Sesungguhnya aku bagi kamu seperti orang tua terhadap anaknya (HR Abu Dawud, al Nasa’I, Ibnu Majah dan Ibnu Hibban)

        • Dalam menjalankan tugasnya, guru hendaknya tidak mengharapkan upah atau pujian, tetapi handaknya mengharapkan keridhaan Alloh dan berorientasi mendekatkan diri kepada-Nya. Guru hendaknya tidak memandang murid sebagai pihak yang diberi, sehingga mengharapkan imbalan jasa atas pemberiannya, tetapi sebagai pihak yang memberinya dengan jalan untuk memperoleh pahala yang besar dan mendekatkan diri kepada Alloh SWT. Seandainya tida ada murid, tentu guru tidak akan memperoleh pahala yang besar itu. Guru hendaknya berpedoman pada prinsip para nabi seperti terungkap dalam pernyataan berikut ini :


Hai kaumku, aku tidak meminta harta benda kepada kamu (sebagai upah) bagi seruanku. Upahku hanyalah dari Alloh (Qs Hud , 11:29)

        • Guru hendaknya memanfaat setiap peluang untuk memberi nasihat dan bimbingan kepada murid bahwa tujuan menuntut ilmu ialah mendekatkan diri kepada Alloh, bukan memperoleh kedudukan atau kebanggaan duniawi

        • Terhadap murid yang bertingkah laku buruk, hendaknya guru menegurnya sebisa mungkin dengan cara menyindir dan penuh kasih sayang, bukan dengan terus terang dan mencela, sebab teguran yang terakhir dapat membuat murid berani membangkang dan sengaja terus menerus bertingkah laku buruk.

        • Hendaknya guru tidak fanatic terhadap bidang studi yang diasuhnya, lalu mencela bidang studi yang diasuh guru lain.
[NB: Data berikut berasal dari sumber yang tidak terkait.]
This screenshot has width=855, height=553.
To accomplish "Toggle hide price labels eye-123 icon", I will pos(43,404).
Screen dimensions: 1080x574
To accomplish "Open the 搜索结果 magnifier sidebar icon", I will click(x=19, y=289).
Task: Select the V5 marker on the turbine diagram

Sebaliknya, hendaknya ia mendorong murid agar mencintai semua bidang studi yang diasuh guru-guru lain

        • Hendaknya guru memperhatikan fase perkembangan berpikir murid agar dapat menyampaikan ilmu sesuai dengan kemampuan berpikir murid. Hendaknya ia tidak menyampaikan ilmu di atas kemampuan berpikir dan di luar jangkauan pemahaman murid. Hal seperti ini bisa terjadi pada guru yang sombong yang merasa berpengetahuan luas, sehingga menyampaikan semua ilmu yang diketahuinya tanpa memperhatikan manfaatnya. Ilmu adalah harta yang harus diurus oleh orang yang cakap. Oleh sebab itu, dalam hal ini, guru hendaknya ingat firman Alloh sebagai berikut :


Dan janganlah kamu serahkan kepada orang-orang yang belum sempurna akalnya harta (mereka yang ada dalam kekuasaanmu) (Qs al Nisa, 4:5)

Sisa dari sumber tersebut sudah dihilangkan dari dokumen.